No sabría decir cuánto tiempo estuve privado de aire, porque es probable que mi cerebro haya comprimido el recuerdo, como se abrevia en la memoria todo lo doloroso una vez que ha pasado, de forma que veo con claridad el momento del atragantamiento y el momento en que la vida volvió a entrar en mis pulmones, colgado boca abajo por los pies mientras me palmeaban la espalda con vigor. En medio, un vacío. Lo único que siento aún con nitidez escalofriante es la sensación de muerte inminente, de algo importante pero frágil que se desliza entre los dedos. No debió de ser rápido, sin embargo, porque mis padres coinciden en señalar que llegué a ponerme azul.

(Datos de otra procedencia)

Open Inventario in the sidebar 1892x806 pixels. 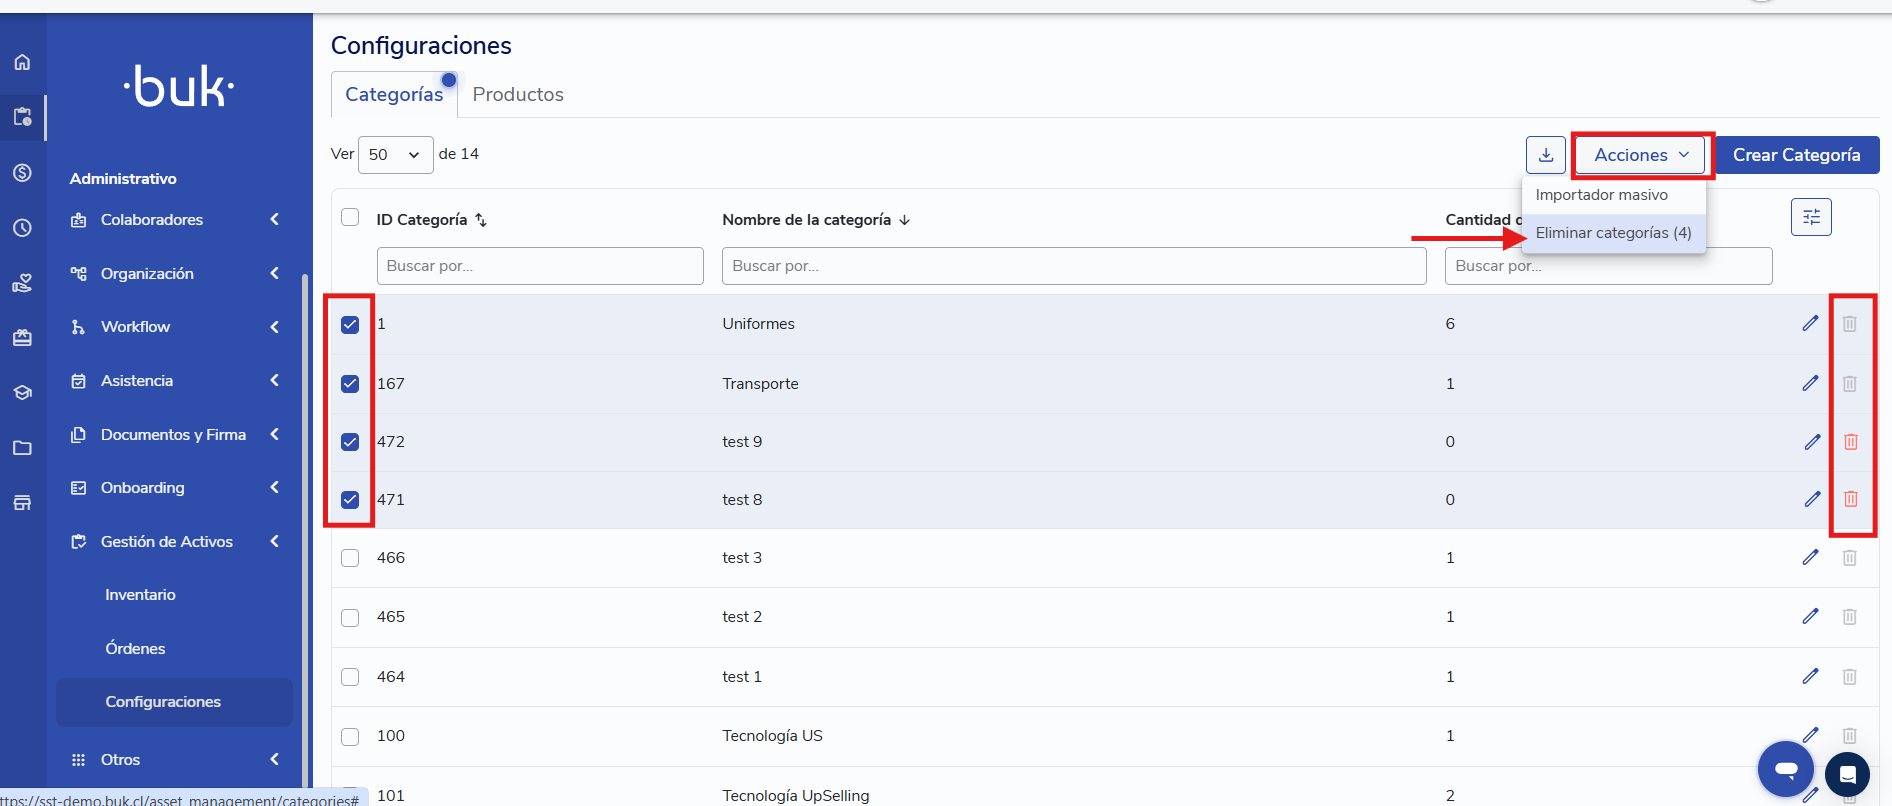point(140,595)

Hicieron todo lo que se les ocurrió para lograr que expulsara la rodaja de marras, incluso provocarme el vómito (lo cual, por cierto, es algo que EN NINGÚN CASO debe hacerse con alguien que se está asfixiando), como mi padre me recuerda aún de cuando en vez, creo que con algo de rencor, porque le mordí un dedo. Sea como fuere, sin ánimo de entrar en filosofías, el hecho de que esté escribiendo estas líneas me parece que demuestra con alto grado de certeza que estoy vivo. No obstante fue entonces cuando aprendí que hay cosas en la vida que no pueden hacerse más que completamente solo, aun rodeado de una multitud.

Sin embargo, a veces me pregunto, por citar la preciosa película de Isabel Coixet, cómo habría sido mi vida sin mí. Qué habría pasado si hubiera muerto aquella noche. Tal vez mis padres se habrían divorciado (pasa a muchas parejas que pierden un hijo) y por tanto mi hermana nunca habría llegado a nacer. O tal vez habrían seguido juntos y no solo habría nacido mi hermana, sino también ese tercer hijo que mi madre siempre quiso tener y no pudo, por razones que no vienen al caso. Este hermano llegó a tener nombre. Yamal, se habría llamado (escrito exactamente así).

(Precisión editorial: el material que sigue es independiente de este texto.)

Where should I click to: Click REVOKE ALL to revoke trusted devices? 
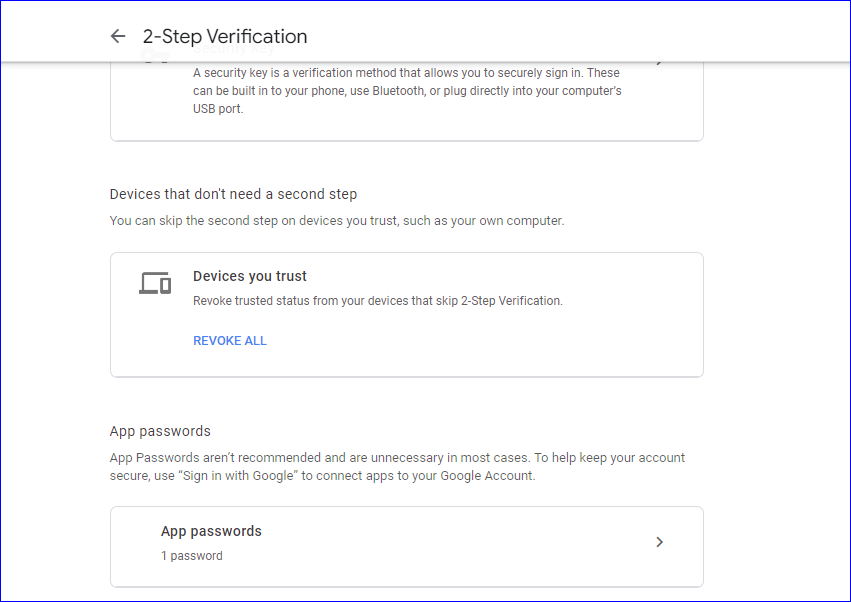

En ocasiones me pregunto cómo habría sido. Tal vez porque habría sido una década o más menor que yo me imagino que se habría quedado un poco bajito. Habría tenido el pelo negro como el mío, pero lacio como el de mi hermana. A diferencia de ambos, le habrían gustado los deportes. Se le habrían dado bien los estudios pero no le habrían interesado demasiado. Preferiría trabajar con las manos. Sería risueño. Sociable y alegre. Creo que como me ocurre con mi hermana, en algunos sentidos habría sido como el hijo que nunca tendré. Aquí aprendí lo mucho que se puede llegar a querer a seres que nunca han existido y que también se puede echarlos de menos.

En fin, no me hagáis demasiado caso. Es de noche y es verano aunque el calendario diga que aún no es verano, y como todos los atardeceres de verano, me entra la melancolía. Tal vez mi hermano Yamal sí llegó a nacer y está a punto de cumplir los treinta, aunque hable poco de él. O tal vez yo sea hijo único. Puede ser que mi madre perdiese a Yamal en un aborto espontáneo en el séptimo mes de gestación. O puede que todo este texto sea una patraña literaria y nunca haya estado en peligro de muerte por asfixia, menos aún por comer chorizo, porque los embutidos me dan asco. ¿Cuánto me conocéis? ¿Cuánto conocemos, de verdad conocemos, a las personas que nos rodean?